Top of Data extracts

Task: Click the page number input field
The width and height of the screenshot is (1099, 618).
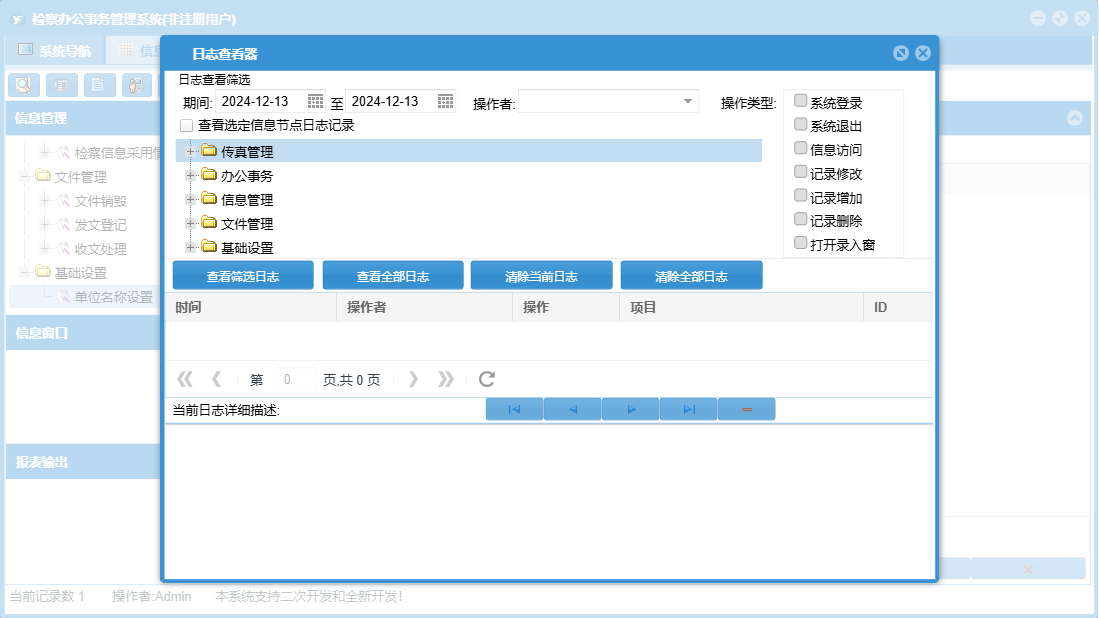Action: point(296,380)
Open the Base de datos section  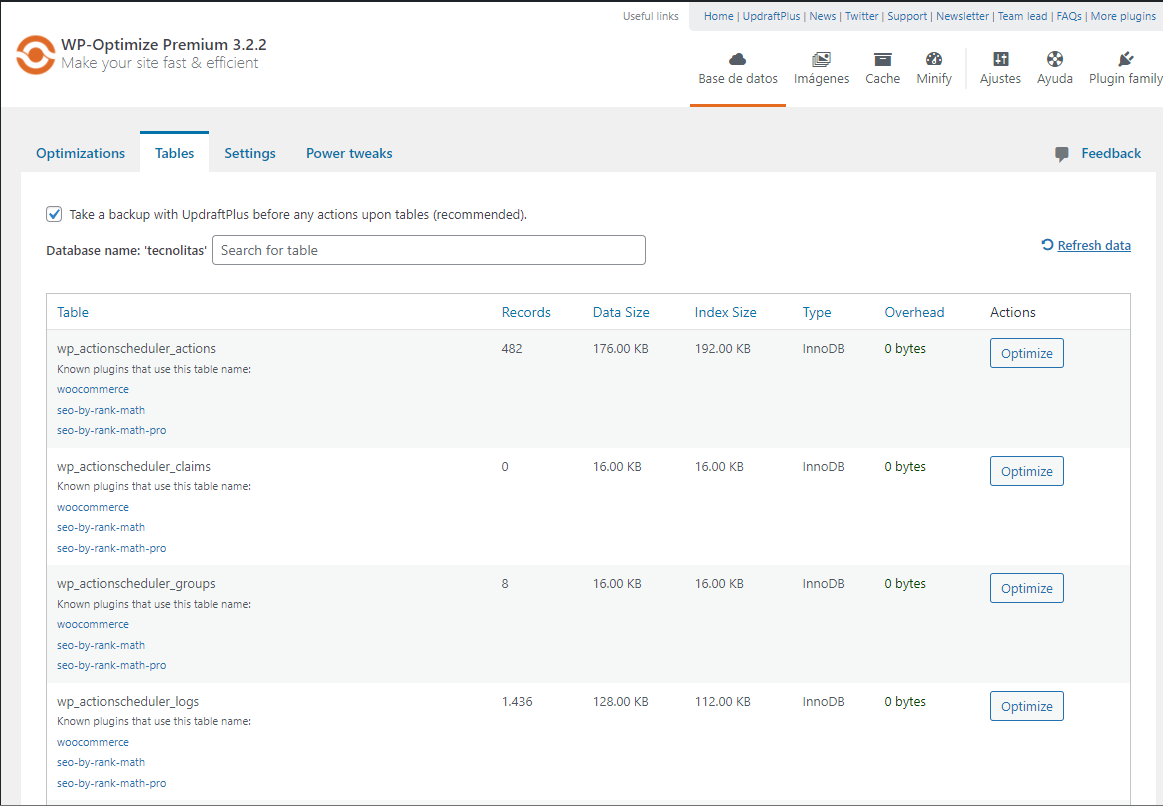737,67
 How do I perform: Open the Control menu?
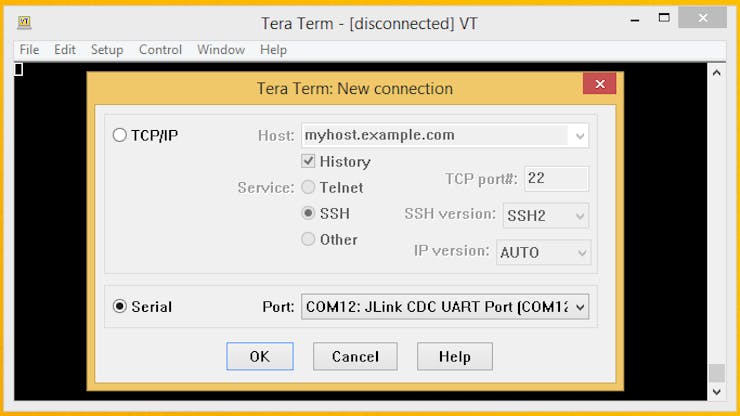pyautogui.click(x=160, y=50)
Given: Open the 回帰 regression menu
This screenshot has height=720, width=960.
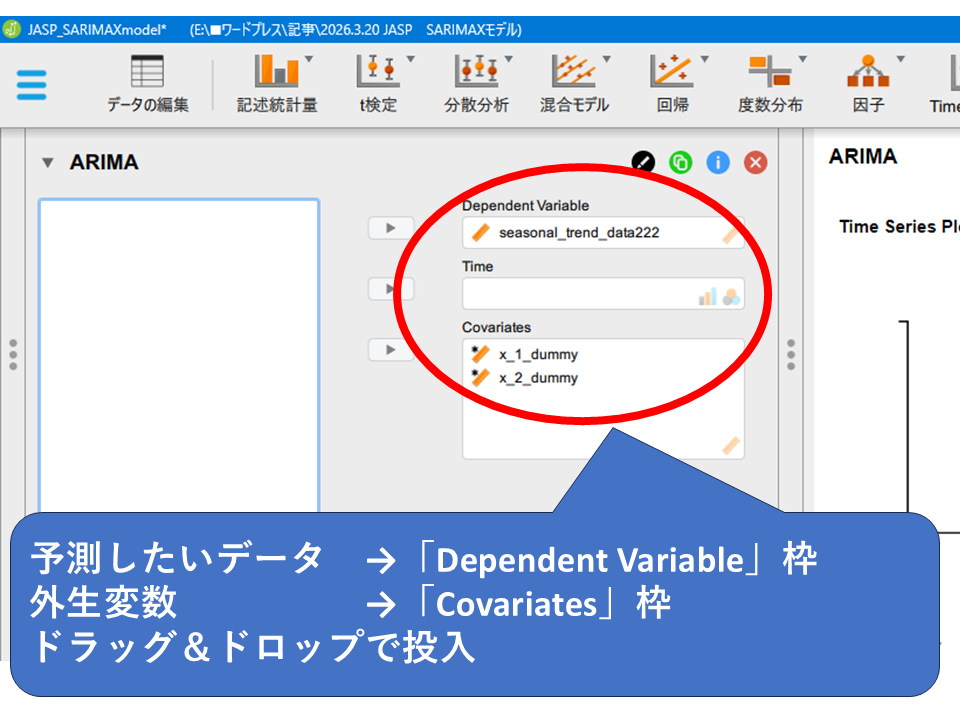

Bottom of Data extracts

Task description
Give back exactly the lines from the line with "How do I perform: Open the Control menu?" through the end of the records, both included; keep all pictures out.

Response to this exercise
 How do I perform: Open the Control menu?
pyautogui.click(x=160, y=50)
Given: Open the 回帰 regression menu
This screenshot has height=720, width=960.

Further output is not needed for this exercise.